He delivers it like fatherly advice: “Get with it, kiddo.”
In a New England accent, that’s the message Bill Sleeper shares. He sounds like the wise and witty granddad he is, but Sleeper’s prompt isn’t aimed at his two children, three grandchildren or six great-grandchildren.
At 96, this funny and dynamic man is talking to his contemporaries.
He loves his computer. He loves his iPhone. And he wants other seniors to get on board the technology train. Staying in close contact with loved ones — generations of them — is just one benefit Sleeper enjoys as he embraces the latest devices.
Sleeper lives in a gadget-filled apartment at Merrill Gardens senior community in Mill Creek. His how-to lessons for using touch-screen phones go far beyond the Mill Creek complex.
He spreads the word by visiting other Merrill Gardens communities around the Puget Sound area. A video of Sleeper’s “Get with it, kiddo” pep talk — it calls him the “Tech Whiz” — is on the Merrill Gardens company’s website. The Seattle-based company operates 56 retirement communities in nine states.
An electrical engineer, Sleeper worked until he was 75 for the Raytheon Company near Boston. He may be retired, but he’s busy enough that his daughter, Barb Sleeper, had to check his speaking schedule before inviting me for a visit with her dad.
Barb Sleeper said his tech talks have generated lots of interest. Merrill Gardens created handout pages, with a cartoon image of Sleeper, to help seniors learn how to use smart phones, and how technology can boost quality of life.
“He’s an idea man. He’s really cute,” said Barb Sleeper, who lives in the Mays Pond area and spends many hours with her father. “He bought the very first version of the iPhone. I taught him how to text. Now he’s like this expert,” she said.
Sleeper began using technology to reach out to family during a sad chapter in his life. He and his wife, Norma, moved here from Boston in 2004. She died in 2011 after a long struggle with cancer. They were married 66 years. For several years, Barb Sleeper said, he rarely left her side.
“He was absolutely patient with her,” Barb Sleeper said. “He sat by her side and took care of her. That’s when he started with his iPhone, to keep in contact with people.”
When I met Sleeper at his Mill Creek apartment Thursday, he had been out late the night before to speak to the Harvard Club of Seattle. A member of the Harvard University class of 1939, he earned a degree in physics.
His father, he said, was a wealthy attorney in Exeter, N.H., who disinherited him after he decided to quit Harvard Law School. Sleeper said that going to work and finding his own talents wasn’t easy, but it opened up new opportunities.
During World War II, he served in the U.S. Navy aboard the USS Quincy. Sleeper recalled that President Franklin Roosevelt was aboard the ship on his way to the Yalta Conference near the end of the war.

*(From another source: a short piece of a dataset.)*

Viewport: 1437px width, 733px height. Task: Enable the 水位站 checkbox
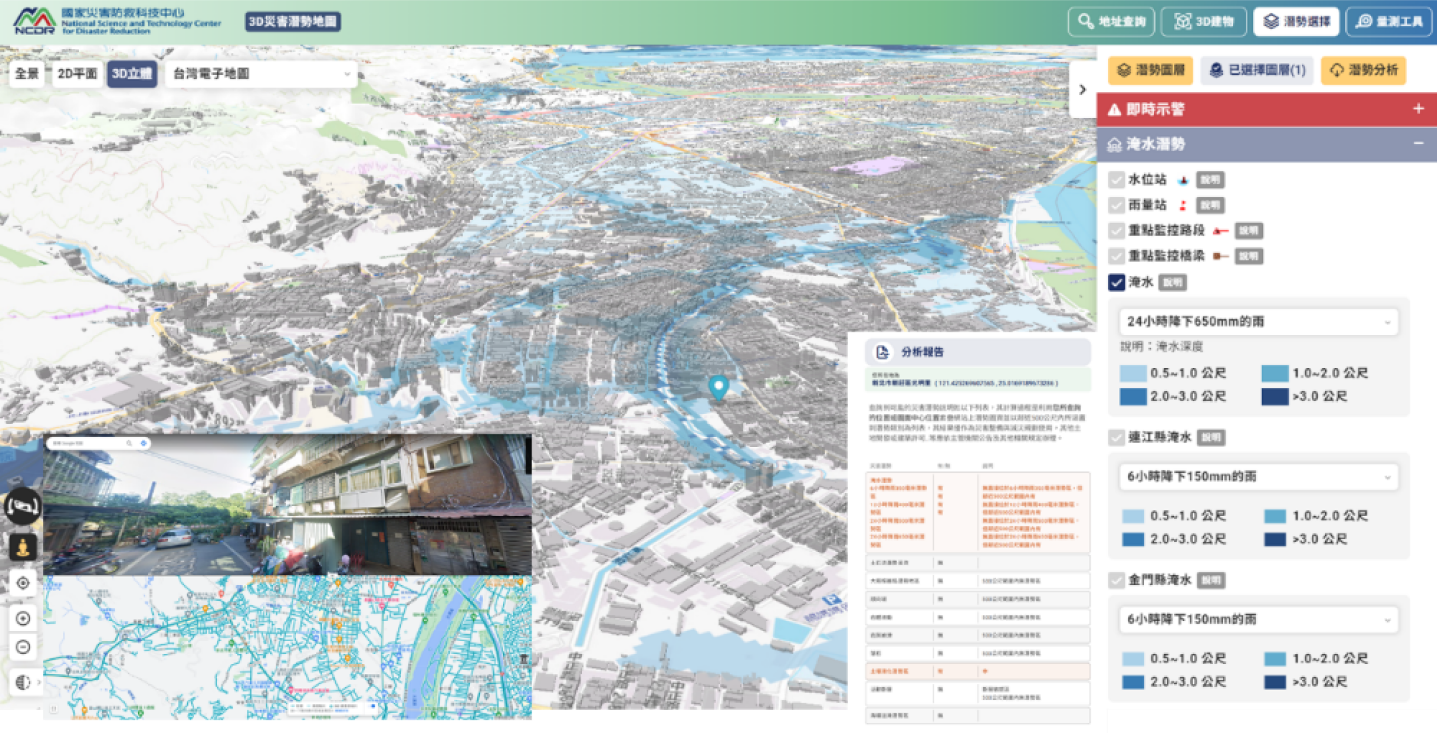pyautogui.click(x=1117, y=180)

Sleeper married Norma in 1945. The family crisscrossed the country as his career in defense guidance systems took him to universities and companies. Before settling at Raytheon, he worked for the Lockheed Corp., General Electric, the Boeing Co., as well as the Massachusetts Institute of Technology and the California Institute of Technology.
Last month, the Senior Services agency in Seattle honored Sleeper with its annual Inspire Positive Aging Award. “Bill’s understanding of technology is particularly impressive when one considers the fact that he was already 60 when Microsoft was formed,” the agency said in its announcement of the award.

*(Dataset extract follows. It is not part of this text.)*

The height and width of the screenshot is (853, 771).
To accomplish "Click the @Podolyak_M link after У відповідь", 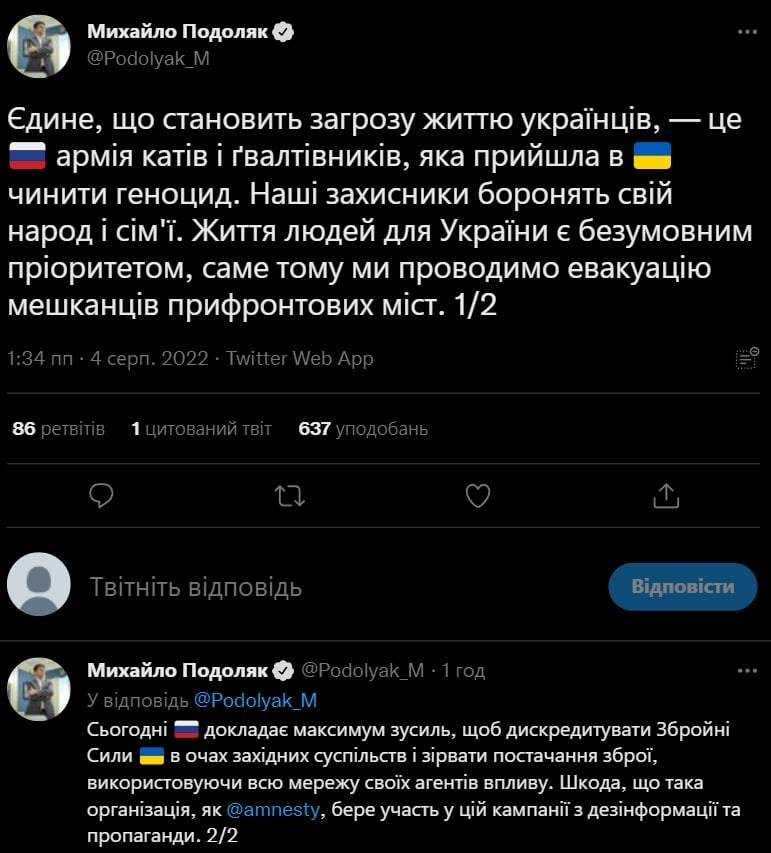I will pyautogui.click(x=255, y=699).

And in October 2011, the website GeekWire featured Sleeper as a “Geek of the Week,” calling him a “technology evangelist and enthusiast.”
Born in 1915, Sleeper said Thursday that during his childhood food was kept cold by ice from a river. He remembers a childhood of freedom and exploration in rural New Hampshire.
Now a devotee of Twitter and Facebook, he has never lost his eagerness to learn.
“All these people around me, they could have so much fun if they just said yes,” he said. Patience and humor are keys to his lessons. Some seniors shy away from technology for fear of breaking something. “You can’t break it,” he said, adding that today’s preschoolers know how to use touch-screen devices.
He doesn’t spend all his time playing with tech toys. His son, Bill Sleeper, is an airline pilot who takes his father flying in vintage planes he owns.
In one of his videos, Sleeper shares sage words with those who might get a little too proficient with modern communication. He tells seniors to learn how to send instant messages to “all your kids and grandchildren.”
“You can bug ‘em a little bit, you know, but not too much,” he advises. “You’ve got to be very careful with it, not to overdo it.”